> **EXERCISE DETAILS**
Every entry below is to be copied exactly, with nothing left out.
[Start of Attachment]
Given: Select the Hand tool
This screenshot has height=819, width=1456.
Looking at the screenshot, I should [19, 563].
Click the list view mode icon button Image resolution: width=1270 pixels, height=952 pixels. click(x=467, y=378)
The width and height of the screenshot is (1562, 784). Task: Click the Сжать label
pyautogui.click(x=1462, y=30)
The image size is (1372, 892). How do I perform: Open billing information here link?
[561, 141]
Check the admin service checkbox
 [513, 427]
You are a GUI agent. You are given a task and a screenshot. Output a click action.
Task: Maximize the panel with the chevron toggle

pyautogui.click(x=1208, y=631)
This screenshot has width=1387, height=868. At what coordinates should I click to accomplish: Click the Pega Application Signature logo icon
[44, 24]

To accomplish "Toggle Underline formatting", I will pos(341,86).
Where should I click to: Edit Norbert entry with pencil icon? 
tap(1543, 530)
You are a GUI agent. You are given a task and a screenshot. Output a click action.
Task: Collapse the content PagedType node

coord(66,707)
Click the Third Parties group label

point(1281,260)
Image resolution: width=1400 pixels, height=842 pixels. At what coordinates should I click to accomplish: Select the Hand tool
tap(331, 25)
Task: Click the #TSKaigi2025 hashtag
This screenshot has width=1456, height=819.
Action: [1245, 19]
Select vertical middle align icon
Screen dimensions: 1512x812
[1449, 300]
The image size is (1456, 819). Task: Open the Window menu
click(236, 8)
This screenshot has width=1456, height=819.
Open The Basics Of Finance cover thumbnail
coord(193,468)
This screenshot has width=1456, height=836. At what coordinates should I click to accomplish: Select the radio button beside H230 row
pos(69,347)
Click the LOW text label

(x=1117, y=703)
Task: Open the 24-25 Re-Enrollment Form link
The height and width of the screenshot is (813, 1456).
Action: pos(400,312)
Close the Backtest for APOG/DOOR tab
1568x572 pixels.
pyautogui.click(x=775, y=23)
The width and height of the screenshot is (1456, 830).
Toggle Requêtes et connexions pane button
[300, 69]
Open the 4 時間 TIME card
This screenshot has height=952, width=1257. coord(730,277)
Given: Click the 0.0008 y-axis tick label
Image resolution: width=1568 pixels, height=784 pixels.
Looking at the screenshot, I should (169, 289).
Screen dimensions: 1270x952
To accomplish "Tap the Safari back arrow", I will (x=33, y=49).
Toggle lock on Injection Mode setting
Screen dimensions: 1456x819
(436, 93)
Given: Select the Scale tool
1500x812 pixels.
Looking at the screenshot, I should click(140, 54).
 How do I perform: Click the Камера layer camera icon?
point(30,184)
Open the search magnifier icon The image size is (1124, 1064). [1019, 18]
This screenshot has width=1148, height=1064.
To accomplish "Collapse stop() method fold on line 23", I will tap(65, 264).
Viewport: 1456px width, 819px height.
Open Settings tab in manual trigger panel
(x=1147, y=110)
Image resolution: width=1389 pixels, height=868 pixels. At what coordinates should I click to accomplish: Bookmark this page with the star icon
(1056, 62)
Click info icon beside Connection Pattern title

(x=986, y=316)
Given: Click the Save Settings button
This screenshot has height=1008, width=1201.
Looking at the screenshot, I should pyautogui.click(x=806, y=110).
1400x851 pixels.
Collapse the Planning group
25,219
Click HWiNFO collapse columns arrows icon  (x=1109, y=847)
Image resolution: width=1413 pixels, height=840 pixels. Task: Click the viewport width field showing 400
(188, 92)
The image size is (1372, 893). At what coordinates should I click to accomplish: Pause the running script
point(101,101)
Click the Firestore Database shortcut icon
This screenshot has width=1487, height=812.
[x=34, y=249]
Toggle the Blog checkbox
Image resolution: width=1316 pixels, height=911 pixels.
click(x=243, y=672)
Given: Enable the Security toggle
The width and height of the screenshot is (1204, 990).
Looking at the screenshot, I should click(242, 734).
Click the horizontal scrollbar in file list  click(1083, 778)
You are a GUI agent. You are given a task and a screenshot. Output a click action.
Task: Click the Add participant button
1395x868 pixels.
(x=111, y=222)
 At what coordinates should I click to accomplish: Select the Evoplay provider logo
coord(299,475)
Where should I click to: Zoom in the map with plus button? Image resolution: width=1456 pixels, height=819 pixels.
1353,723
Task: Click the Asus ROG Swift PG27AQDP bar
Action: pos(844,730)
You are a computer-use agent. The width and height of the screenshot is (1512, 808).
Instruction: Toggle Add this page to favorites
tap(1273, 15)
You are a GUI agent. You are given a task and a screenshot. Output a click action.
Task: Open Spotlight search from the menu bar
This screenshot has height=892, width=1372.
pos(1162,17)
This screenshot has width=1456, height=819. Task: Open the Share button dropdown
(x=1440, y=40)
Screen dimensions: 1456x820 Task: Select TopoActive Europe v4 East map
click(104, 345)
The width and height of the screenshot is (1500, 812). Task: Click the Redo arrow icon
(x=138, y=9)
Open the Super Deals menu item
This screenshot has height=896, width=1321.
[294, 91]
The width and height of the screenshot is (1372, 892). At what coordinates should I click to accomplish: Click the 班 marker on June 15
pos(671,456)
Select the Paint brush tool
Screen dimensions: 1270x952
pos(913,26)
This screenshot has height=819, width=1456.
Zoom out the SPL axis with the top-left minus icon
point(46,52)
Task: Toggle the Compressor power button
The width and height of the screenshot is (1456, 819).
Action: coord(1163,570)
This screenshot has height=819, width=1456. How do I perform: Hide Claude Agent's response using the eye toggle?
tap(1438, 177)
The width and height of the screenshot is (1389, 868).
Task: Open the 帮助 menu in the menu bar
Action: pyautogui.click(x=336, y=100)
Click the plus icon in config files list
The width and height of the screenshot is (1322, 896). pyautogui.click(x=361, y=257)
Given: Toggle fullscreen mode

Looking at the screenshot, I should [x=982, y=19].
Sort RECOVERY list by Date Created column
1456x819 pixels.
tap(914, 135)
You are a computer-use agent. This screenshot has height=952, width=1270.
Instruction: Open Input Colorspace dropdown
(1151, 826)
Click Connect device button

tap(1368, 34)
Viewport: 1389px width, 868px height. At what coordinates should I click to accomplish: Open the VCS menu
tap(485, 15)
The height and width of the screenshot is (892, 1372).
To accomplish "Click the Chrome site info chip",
[End of Attachment]
> **TASK SOLUTION**
Given: Select the Hand tool
This screenshot has height=819, width=1456.
Looking at the screenshot, I should [19, 563].
Click the list view mode icon button Image resolution: width=1270 pixels, height=952 pixels. click(x=467, y=378)
The width and height of the screenshot is (1562, 784). Task: Click the Сжать label
pyautogui.click(x=1462, y=30)
The image size is (1372, 892). How do I perform: Open billing information here link?
[561, 141]
Check the admin service checkbox
 [513, 427]
You are a GUI agent. You are given a task and a screenshot. Output a click action.
Task: Maximize the panel with the chevron toggle

pyautogui.click(x=1208, y=631)
This screenshot has width=1387, height=868. At what coordinates should I click to accomplish: Click the Pega Application Signature logo icon
[44, 24]

To accomplish "Toggle Underline formatting", I will pos(341,86).
Where should I click to: Edit Norbert entry with pencil icon? 
tap(1543, 530)
You are a GUI agent. You are given a task and a screenshot. Output a click action.
Task: Collapse the content PagedType node

coord(66,707)
Click the Third Parties group label

point(1281,260)
Image resolution: width=1400 pixels, height=842 pixels. At what coordinates should I click to accomplish: Select the Hand tool
tap(331, 25)
Task: Click the #TSKaigi2025 hashtag
This screenshot has width=1456, height=819.
Action: [1245, 19]
Select vertical middle align icon
Screen dimensions: 1512x812
[1449, 300]
The image size is (1456, 819). Task: Open the Window menu
click(236, 8)
This screenshot has width=1456, height=819.
Open The Basics Of Finance cover thumbnail
coord(193,468)
This screenshot has width=1456, height=836. At what coordinates should I click to accomplish: Select the radio button beside H230 row
pos(69,347)
Click the LOW text label

(x=1117, y=703)
Task: Open the 24-25 Re-Enrollment Form link
The height and width of the screenshot is (813, 1456).
Action: pos(400,312)
Close the Backtest for APOG/DOOR tab
1568x572 pixels.
pyautogui.click(x=775, y=23)
The width and height of the screenshot is (1456, 830).
Toggle Requêtes et connexions pane button
[300, 69]
Open the 4 時間 TIME card
This screenshot has height=952, width=1257. coord(730,277)
Given: Click the 0.0008 y-axis tick label
Image resolution: width=1568 pixels, height=784 pixels.
Looking at the screenshot, I should (169, 289).
Screen dimensions: 1270x952
To accomplish "Tap the Safari back arrow", I will (x=33, y=49).
Toggle lock on Injection Mode setting
Screen dimensions: 1456x819
(436, 93)
Given: Select the Scale tool
1500x812 pixels.
Looking at the screenshot, I should click(140, 54).
 How do I perform: Click the Камера layer camera icon?
point(30,184)
Open the search magnifier icon The image size is (1124, 1064). [1019, 18]
This screenshot has width=1148, height=1064.
To accomplish "Collapse stop() method fold on line 23", I will tap(65, 264).
Viewport: 1456px width, 819px height.
Open Settings tab in manual trigger panel
(x=1147, y=110)
Image resolution: width=1389 pixels, height=868 pixels. At what coordinates should I click to accomplish: Bookmark this page with the star icon
(1056, 62)
Click info icon beside Connection Pattern title

(x=986, y=316)
Given: Click the Save Settings button
This screenshot has height=1008, width=1201.
Looking at the screenshot, I should pyautogui.click(x=806, y=110).
1400x851 pixels.
Collapse the Planning group
25,219
Click HWiNFO collapse columns arrows icon  (x=1109, y=847)
Image resolution: width=1413 pixels, height=840 pixels. Task: Click the viewport width field showing 400
(188, 92)
The image size is (1372, 893). At what coordinates should I click to accomplish: Pause the running script
point(101,101)
Click the Firestore Database shortcut icon
This screenshot has width=1487, height=812.
[x=34, y=249]
Toggle the Blog checkbox
Image resolution: width=1316 pixels, height=911 pixels.
click(x=243, y=672)
Given: Enable the Security toggle
The width and height of the screenshot is (1204, 990).
Looking at the screenshot, I should click(242, 734).
Click the horizontal scrollbar in file list  click(1083, 778)
You are a GUI agent. You are given a task and a screenshot. Output a click action.
Task: Click the Add participant button
1395x868 pixels.
(x=111, y=222)
 At what coordinates should I click to accomplish: Select the Evoplay provider logo
coord(299,475)
Where should I click to: Zoom in the map with plus button? Image resolution: width=1456 pixels, height=819 pixels.
1353,723
Task: Click the Asus ROG Swift PG27AQDP bar
Action: pos(844,730)
You are a computer-use agent. The width and height of the screenshot is (1512, 808).
Instruction: Toggle Add this page to favorites
tap(1273, 15)
You are a GUI agent. You are given a task and a screenshot. Output a click action.
Task: Open Spotlight search from the menu bar
This screenshot has height=892, width=1372.
pos(1162,17)
This screenshot has width=1456, height=819. Task: Open the Share button dropdown
(x=1440, y=40)
Screen dimensions: 1456x820 Task: Select TopoActive Europe v4 East map
click(104, 345)
The width and height of the screenshot is (1500, 812). Task: Click the Redo arrow icon
(x=138, y=9)
Open the Super Deals menu item
This screenshot has height=896, width=1321.
[294, 91]
The width and height of the screenshot is (1372, 892). At what coordinates should I click to accomplish: Click the 班 marker on June 15
pos(671,456)
Select the Paint brush tool
Screen dimensions: 1270x952
pos(913,26)
This screenshot has height=819, width=1456.
Zoom out the SPL axis with the top-left minus icon
point(46,52)
Task: Toggle the Compressor power button
The width and height of the screenshot is (1456, 819).
Action: coord(1163,570)
This screenshot has height=819, width=1456. How do I perform: Hide Claude Agent's response using the eye toggle?
tap(1438, 177)
The width and height of the screenshot is (1389, 868).
Task: Open the 帮助 menu in the menu bar
Action: pyautogui.click(x=336, y=100)
Click the plus icon in config files list
The width and height of the screenshot is (1322, 896). pyautogui.click(x=361, y=257)
Given: Toggle fullscreen mode

Looking at the screenshot, I should [x=982, y=19].
Sort RECOVERY list by Date Created column
1456x819 pixels.
tap(914, 135)
You are a computer-use agent. This screenshot has height=952, width=1270.
Instruction: Open Input Colorspace dropdown
(1151, 826)
Click Connect device button

tap(1368, 34)
Viewport: 1389px width, 868px height. At what coordinates should I click to accomplish: Open the VCS menu
tap(485, 15)
The height and width of the screenshot is (892, 1372).
To accomplish "Click the Chrome site info chip",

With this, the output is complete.